WHAT NEEDS TO BE DONE: Extract each line of the data and write it out again exactly.

INPUT FOR THIS TASK:
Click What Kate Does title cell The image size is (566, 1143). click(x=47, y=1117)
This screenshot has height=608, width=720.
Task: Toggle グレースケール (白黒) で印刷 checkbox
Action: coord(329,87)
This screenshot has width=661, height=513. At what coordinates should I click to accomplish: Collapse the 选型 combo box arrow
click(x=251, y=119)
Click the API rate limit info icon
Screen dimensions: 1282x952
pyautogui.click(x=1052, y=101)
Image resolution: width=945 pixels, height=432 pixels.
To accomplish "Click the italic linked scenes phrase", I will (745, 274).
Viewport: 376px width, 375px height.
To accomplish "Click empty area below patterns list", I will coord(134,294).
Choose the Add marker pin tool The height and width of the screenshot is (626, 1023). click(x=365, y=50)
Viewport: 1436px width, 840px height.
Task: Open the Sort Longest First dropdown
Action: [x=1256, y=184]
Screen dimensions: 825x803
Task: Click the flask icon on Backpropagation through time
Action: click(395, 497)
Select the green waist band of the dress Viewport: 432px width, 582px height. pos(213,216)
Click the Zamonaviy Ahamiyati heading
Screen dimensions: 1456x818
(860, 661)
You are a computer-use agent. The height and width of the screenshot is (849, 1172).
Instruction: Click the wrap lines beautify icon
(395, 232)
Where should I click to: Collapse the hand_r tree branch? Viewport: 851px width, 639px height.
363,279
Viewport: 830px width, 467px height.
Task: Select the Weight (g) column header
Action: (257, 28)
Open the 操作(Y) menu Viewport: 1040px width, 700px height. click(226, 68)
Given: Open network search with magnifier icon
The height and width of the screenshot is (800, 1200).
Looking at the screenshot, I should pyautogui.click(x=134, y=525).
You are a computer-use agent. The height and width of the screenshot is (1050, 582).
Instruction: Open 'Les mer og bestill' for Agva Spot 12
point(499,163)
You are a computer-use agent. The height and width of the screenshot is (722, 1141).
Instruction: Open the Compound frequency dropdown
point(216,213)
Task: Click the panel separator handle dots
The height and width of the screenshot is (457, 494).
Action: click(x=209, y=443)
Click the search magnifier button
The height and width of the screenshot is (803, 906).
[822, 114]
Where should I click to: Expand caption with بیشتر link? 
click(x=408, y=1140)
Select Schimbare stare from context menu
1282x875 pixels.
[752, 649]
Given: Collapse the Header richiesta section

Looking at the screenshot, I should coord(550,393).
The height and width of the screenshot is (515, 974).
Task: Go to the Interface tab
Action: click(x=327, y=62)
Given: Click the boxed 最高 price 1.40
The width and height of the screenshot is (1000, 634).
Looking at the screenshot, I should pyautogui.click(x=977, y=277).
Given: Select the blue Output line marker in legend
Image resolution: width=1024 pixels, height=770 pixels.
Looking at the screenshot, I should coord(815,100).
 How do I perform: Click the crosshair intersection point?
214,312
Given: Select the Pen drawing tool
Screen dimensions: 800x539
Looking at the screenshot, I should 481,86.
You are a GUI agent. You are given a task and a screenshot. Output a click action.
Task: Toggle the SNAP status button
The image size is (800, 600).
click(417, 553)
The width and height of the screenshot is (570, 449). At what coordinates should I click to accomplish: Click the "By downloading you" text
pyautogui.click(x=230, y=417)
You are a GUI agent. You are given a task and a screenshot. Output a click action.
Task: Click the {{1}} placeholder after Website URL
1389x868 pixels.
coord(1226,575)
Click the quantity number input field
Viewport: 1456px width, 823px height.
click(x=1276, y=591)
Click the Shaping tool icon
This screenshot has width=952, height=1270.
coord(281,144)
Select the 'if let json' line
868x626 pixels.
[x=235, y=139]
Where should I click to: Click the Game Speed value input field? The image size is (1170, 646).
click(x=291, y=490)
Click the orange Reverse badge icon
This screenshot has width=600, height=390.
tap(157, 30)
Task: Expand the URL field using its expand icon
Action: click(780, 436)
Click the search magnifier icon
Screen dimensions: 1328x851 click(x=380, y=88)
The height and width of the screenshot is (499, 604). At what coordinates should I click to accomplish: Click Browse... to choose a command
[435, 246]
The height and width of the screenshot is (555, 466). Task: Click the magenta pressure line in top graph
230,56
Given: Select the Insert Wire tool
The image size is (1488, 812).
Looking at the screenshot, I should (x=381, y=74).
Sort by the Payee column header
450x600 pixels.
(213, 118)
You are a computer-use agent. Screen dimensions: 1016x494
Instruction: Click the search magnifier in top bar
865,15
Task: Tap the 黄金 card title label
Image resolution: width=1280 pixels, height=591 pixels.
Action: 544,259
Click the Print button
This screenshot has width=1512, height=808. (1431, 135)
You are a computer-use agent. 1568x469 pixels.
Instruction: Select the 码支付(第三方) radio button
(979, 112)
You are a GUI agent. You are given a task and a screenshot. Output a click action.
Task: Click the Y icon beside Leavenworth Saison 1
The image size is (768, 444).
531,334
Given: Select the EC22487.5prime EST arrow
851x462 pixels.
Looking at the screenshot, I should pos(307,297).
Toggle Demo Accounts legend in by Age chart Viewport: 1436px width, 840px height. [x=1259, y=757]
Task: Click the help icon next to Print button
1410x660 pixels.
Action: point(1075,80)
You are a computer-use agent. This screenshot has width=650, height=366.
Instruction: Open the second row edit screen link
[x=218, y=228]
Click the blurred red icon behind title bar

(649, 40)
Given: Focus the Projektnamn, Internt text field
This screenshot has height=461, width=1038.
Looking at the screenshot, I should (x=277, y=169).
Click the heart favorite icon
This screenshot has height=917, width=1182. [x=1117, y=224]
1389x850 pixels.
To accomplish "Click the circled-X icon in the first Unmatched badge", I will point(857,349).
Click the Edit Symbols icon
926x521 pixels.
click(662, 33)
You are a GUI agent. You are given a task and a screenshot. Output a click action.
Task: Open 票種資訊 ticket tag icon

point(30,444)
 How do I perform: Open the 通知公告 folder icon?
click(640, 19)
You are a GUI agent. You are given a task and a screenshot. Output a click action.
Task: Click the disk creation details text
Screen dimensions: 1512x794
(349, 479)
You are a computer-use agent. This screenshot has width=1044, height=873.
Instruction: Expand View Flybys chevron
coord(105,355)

THE COMPLETED TASK:
Click What Kate Does title cell The image size is (566, 1143). click(x=47, y=1117)
This screenshot has height=608, width=720.
Task: Toggle グレースケール (白黒) で印刷 checkbox
Action: coord(329,87)
This screenshot has width=661, height=513. At what coordinates should I click to accomplish: Collapse the 选型 combo box arrow
click(x=251, y=119)
Click the API rate limit info icon
Screen dimensions: 1282x952
pyautogui.click(x=1052, y=101)
Image resolution: width=945 pixels, height=432 pixels.
To accomplish "Click the italic linked scenes phrase", I will (745, 274).
Viewport: 376px width, 375px height.
To accomplish "Click empty area below patterns list", I will coord(134,294).
Choose the Add marker pin tool The height and width of the screenshot is (626, 1023). click(x=365, y=50)
Viewport: 1436px width, 840px height.
Task: Open the Sort Longest First dropdown
Action: [x=1256, y=184]
Screen dimensions: 825x803
Task: Click the flask icon on Backpropagation through time
Action: click(395, 497)
Select the green waist band of the dress Viewport: 432px width, 582px height. pos(213,216)
Click the Zamonaviy Ahamiyati heading
Screen dimensions: 1456x818
(860, 661)
You are a computer-use agent. The height and width of the screenshot is (849, 1172).
Instruction: Click the wrap lines beautify icon
(395, 232)
Where should I click to: Collapse the hand_r tree branch? Viewport: 851px width, 639px height.
363,279
Viewport: 830px width, 467px height.
Task: Select the Weight (g) column header
Action: (257, 28)
Open the 操作(Y) menu Viewport: 1040px width, 700px height. click(226, 68)
Given: Open network search with magnifier icon
The height and width of the screenshot is (800, 1200).
Looking at the screenshot, I should pyautogui.click(x=134, y=525).
You are a computer-use agent. The height and width of the screenshot is (1050, 582).
Instruction: Open 'Les mer og bestill' for Agva Spot 12
point(499,163)
You are a computer-use agent. The height and width of the screenshot is (722, 1141).
Instruction: Open the Compound frequency dropdown
point(216,213)
Task: Click the panel separator handle dots
The height and width of the screenshot is (457, 494).
Action: click(x=209, y=443)
Click the search magnifier button
The height and width of the screenshot is (803, 906).
[822, 114]
Where should I click to: Expand caption with بیشتر link? 
click(x=408, y=1140)
Select Schimbare stare from context menu
1282x875 pixels.
[752, 649]
Given: Collapse the Header richiesta section

Looking at the screenshot, I should coord(550,393).
The height and width of the screenshot is (515, 974).
Task: Go to the Interface tab
Action: click(x=327, y=62)
Given: Click the boxed 最高 price 1.40
The width and height of the screenshot is (1000, 634).
Looking at the screenshot, I should pyautogui.click(x=977, y=277).
Given: Select the blue Output line marker in legend
Image resolution: width=1024 pixels, height=770 pixels.
Looking at the screenshot, I should coord(815,100).
 How do I perform: Click the crosshair intersection point?
214,312
Given: Select the Pen drawing tool
Screen dimensions: 800x539
Looking at the screenshot, I should 481,86.
You are a GUI agent. You are given a task and a screenshot. Output a click action.
Task: Toggle the SNAP status button
The image size is (800, 600).
click(417, 553)
The width and height of the screenshot is (570, 449). At what coordinates should I click to accomplish: Click the "By downloading you" text
pyautogui.click(x=230, y=417)
You are a GUI agent. You are given a task and a screenshot. Output a click action.
Task: Click the {{1}} placeholder after Website URL
1389x868 pixels.
coord(1226,575)
Click the quantity number input field
Viewport: 1456px width, 823px height.
click(x=1276, y=591)
Click the Shaping tool icon
This screenshot has width=952, height=1270.
coord(281,144)
Select the 'if let json' line
868x626 pixels.
[x=235, y=139]
Where should I click to: Click the Game Speed value input field? The image size is (1170, 646).
click(x=291, y=490)
Click the orange Reverse badge icon
This screenshot has width=600, height=390.
tap(157, 30)
Task: Expand the URL field using its expand icon
Action: click(780, 436)
Click the search magnifier icon
Screen dimensions: 1328x851 click(x=380, y=88)
The height and width of the screenshot is (499, 604). At what coordinates should I click to accomplish: Click Browse... to choose a command
[435, 246]
The height and width of the screenshot is (555, 466). Task: Click the magenta pressure line in top graph
230,56
Given: Select the Insert Wire tool
The image size is (1488, 812).
Looking at the screenshot, I should (x=381, y=74).
Sort by the Payee column header
450x600 pixels.
(213, 118)
You are a computer-use agent. Screen dimensions: 1016x494
Instruction: Click the search magnifier in top bar
865,15
Task: Tap the 黄金 card title label
Image resolution: width=1280 pixels, height=591 pixels.
Action: 544,259
Click the Print button
This screenshot has width=1512, height=808. (1431, 135)
You are a computer-use agent. 1568x469 pixels.
Instruction: Select the 码支付(第三方) radio button
(979, 112)
You are a GUI agent. You are given a task and a screenshot. Output a click action.
Task: Click the Y icon beside Leavenworth Saison 1
The image size is (768, 444).
531,334
Given: Select the EC22487.5prime EST arrow
851x462 pixels.
Looking at the screenshot, I should pos(307,297).
Toggle Demo Accounts legend in by Age chart Viewport: 1436px width, 840px height. [x=1259, y=757]
Task: Click the help icon next to Print button
1410x660 pixels.
Action: point(1075,80)
You are a computer-use agent. This screenshot has width=650, height=366.
Instruction: Open the second row edit screen link
[x=218, y=228]
Click the blurred red icon behind title bar

(649, 40)
Given: Focus the Projektnamn, Internt text field
This screenshot has height=461, width=1038.
Looking at the screenshot, I should (x=277, y=169).
Click the heart favorite icon
This screenshot has height=917, width=1182. [x=1117, y=224]
1389x850 pixels.
To accomplish "Click the circled-X icon in the first Unmatched badge", I will point(857,349).
Click the Edit Symbols icon
926x521 pixels.
click(662, 33)
You are a GUI agent. You are given a task and a screenshot. Output a click action.
Task: Open 票種資訊 ticket tag icon

point(30,444)
 How do I perform: Open the 通知公告 folder icon?
click(640, 19)
You are a GUI agent. You are given a task and a screenshot. Output a click action.
Task: Click the disk creation details text
Screen dimensions: 1512x794
(349, 479)
You are a computer-use agent. This screenshot has width=1044, height=873.
Instruction: Expand View Flybys chevron
coord(105,355)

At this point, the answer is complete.